Bug 1480242

Summary: ovs2.6 doesn't work when bridges using same bond have same mac address
Product: Red Hat OpenStack Reporter: Jeremy <jmelvin>
Component: openvswitchAssignee: Eelco Chaudron <echaudro>
Status: CLOSED NOTABUG QA Contact: Ofer Blaut <oblaut>
Severity: high Docs Contact:
Priority: high    
Version: 10.0 (Newton)CC: aloughla, apevec, chrisw, echaudro, jmelvin, rhos-maint, srevivo
Target Milestone: ---Keywords: Unconfirmed
Target Release: ---   
Hardware: Unspecified   
OS: Unspecified   
Whiteboard:
Fixed In Version: Doc Type: If docs needed, set a value
Doc Text:
Story Points: ---
Clone Of: Environment:
Last Closed: 2017-10-03 14:02:03 UTC Type: Bug
Regression: --- Mount Type: ---
Documentation: --- CRM:
Verified Versions: Category: ---
oVirt Team: --- RHEL 7.3 requirements from Atomic Host:
Cloudforms Team: --- Target Upstream Version:
Embargoed:

Description Jeremy 2017-08-10 13:20:49 UTC
Description of problem: environment where using ovs 2.6 has br-pub1 and br-pub2 both on bond0. They have duplicate mac addresses and doesn't work. The fix was to change one bridge's mac address.
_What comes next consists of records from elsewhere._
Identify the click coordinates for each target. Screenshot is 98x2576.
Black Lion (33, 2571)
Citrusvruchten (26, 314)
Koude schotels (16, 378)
However it works in ovs 2.5 with duplicate mac addresses


Version-Release number of selected component (if applicable):
openvswitch-2.6.1-10.git20161206.el7fdp.x86_64

How reproducible:
100%

Steps to Reproduce:
1.create 2 external network bridges using a bond
2. since both have the same mac address it doesn't work.
3.

Actual results:
duplicate mac address ovs bridges do not work in ovs2.6, does work in ovs2.5

Expected results:
works with duplicate mac addresses since both use same bond.

Additional info:


using  native ovsdb_interface

###info from customer case:

multiple flat networks.
When using one external flat network everything works fine.  However when trying to configure more than one external flat network, neutron-openvswitch-agent disconnects ovs continously.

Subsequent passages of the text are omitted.